Garlic IconWario Is Macho?!

Nintendo
Since this game is an extension of the Wario Land series, how did you make it feel like Wario Land?
Yamauchi
Primarily, the intense action. We took great care to include showy and rambunctious elements in the game. That’s the reason we decided to have shaking the Wii Remote actually shake the screen.
Harada
Wario just tries to take what he wants. He isn’t trying to do anything wrong. The results of his actions can be either bad or good. He sure can stir up trouble, though.
Tsukawaki
After I’d played a bunch of the games in the series, I thought Wario was pretty manly. He’s so uncool that he ends up being extremely cool. Depending on the game, he can be coarse—farting and doing stuff like that—but I didn’t want to show that side of him. As much as possible, I wanted to show a macho Wario, one who is masculine and tough. I asked the animators to emphasize strongly his manly characteristics. We built up this image step-by-step during the animation process.
Nintendo
So...Wario is macho?
Tsukawaki
He is. He’s the kind of guy you could enjoy tossing back a few drinks with.... But I guess making conversation might be hard. (laughs) Some of the ladies in the office were complaining at first about how his nose is pink, but in the end they started using pictures of him for their desktop wallpaper. Now they say he’s cool. (laughs)
Nintendo
How did Syrup, who leads Wario on, come to enter into the game?
Harada
It started with Wario Land: Super Mario Land 3 for the Game Boy.
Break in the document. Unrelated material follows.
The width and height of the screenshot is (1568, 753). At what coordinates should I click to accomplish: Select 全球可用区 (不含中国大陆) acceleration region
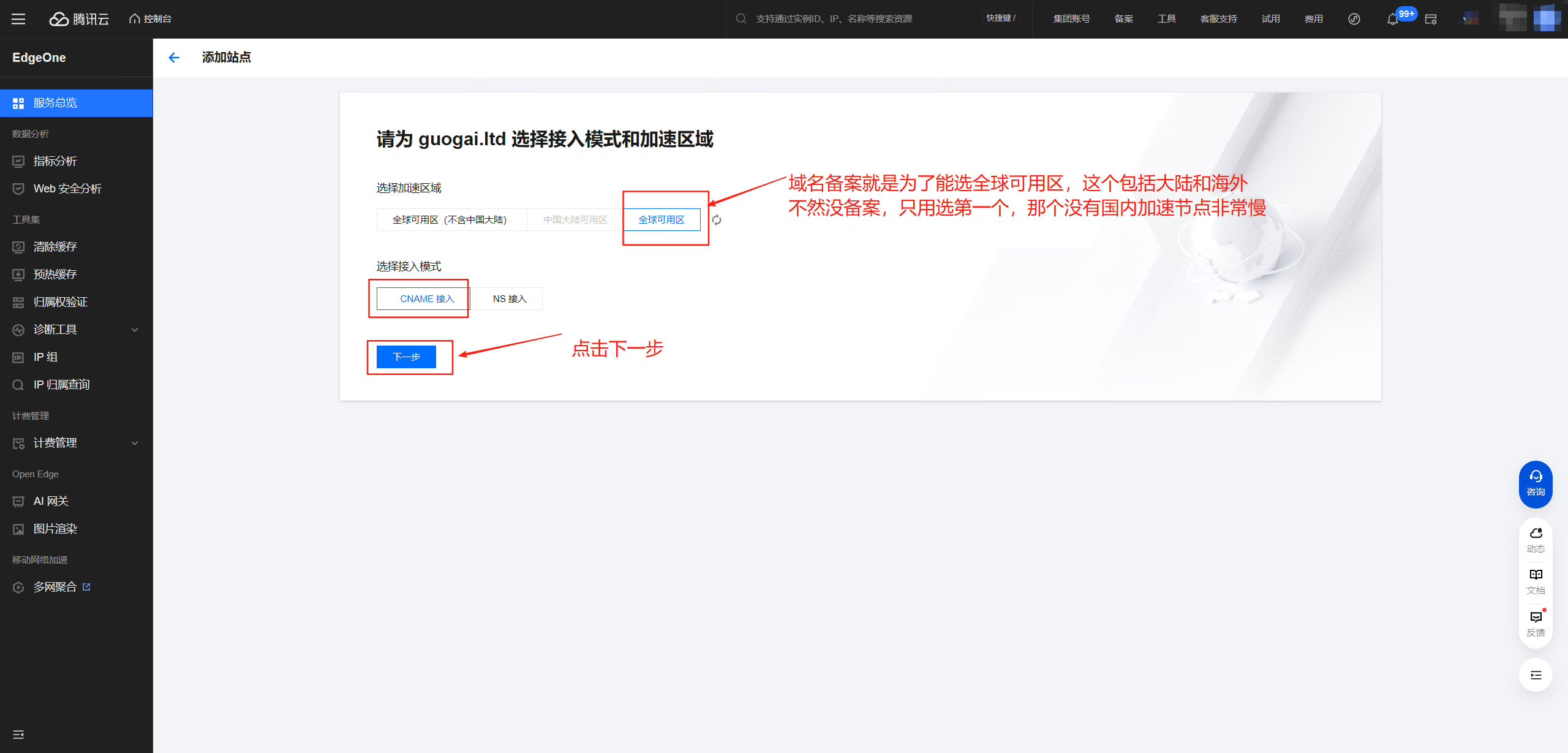tap(450, 220)
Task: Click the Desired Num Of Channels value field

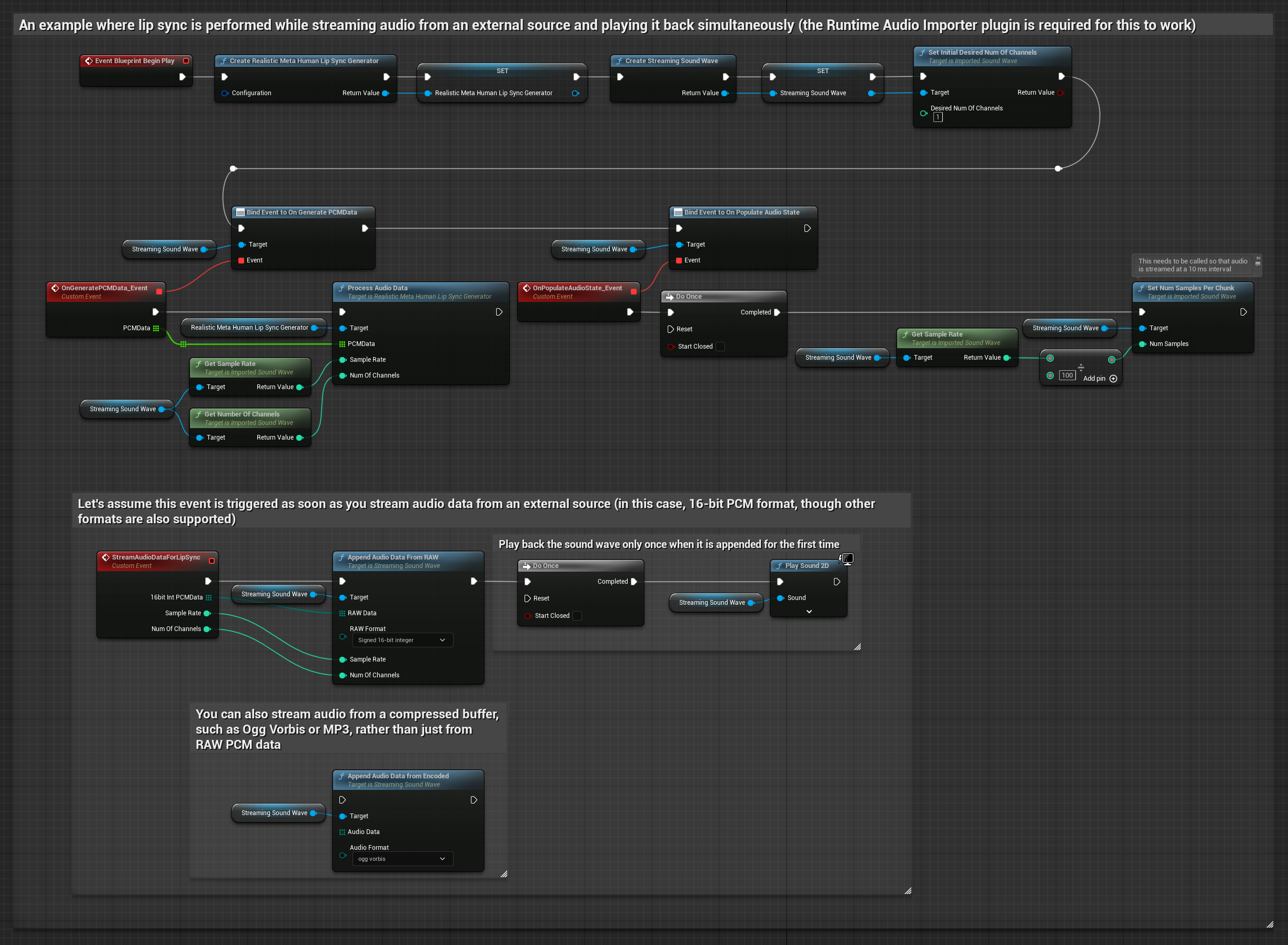Action: [938, 117]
The character controlling the final boss was Captain Syrup, but ever since then she’s mostly been overlooked. We thought it was about time she made another appearance. She’s pretty and charming, and a little devious.
Nintendo
Did you design the music to reflect the character of Wario Land?
Tomita
I played the Game Boy Advance version, and listened to the music for the other games as well. It was completely different from the music in Nintendo’s other platform games. Some stages feature cute, girly music, even though the enemies are relentless! (laughs)
Harada
Many people on the debugging team liked the music, too, although there was quite a variety among the songs each person said was their favorite.
Sei
Each stage has its own specific missions. At first we had put in an element of being rewarded for extra effort whereby completing all the missions would unlock the soundtrack for that stage in the Audio Room. Tomita overturned that idea, though, because then we wouldn’t be able to put out the sound track. (laughs)
Nintendo
Do you have a favorite song from the background music?
Tomita
I like the song for Mt. Lava Lava. At first we created it with Wario in mind. He can be a little fierce and hot-headed, and that led us to use it for the volcano stage.
(Note: The Mt. Lava Lava music can be heard at the beginning of the game’s trailer.)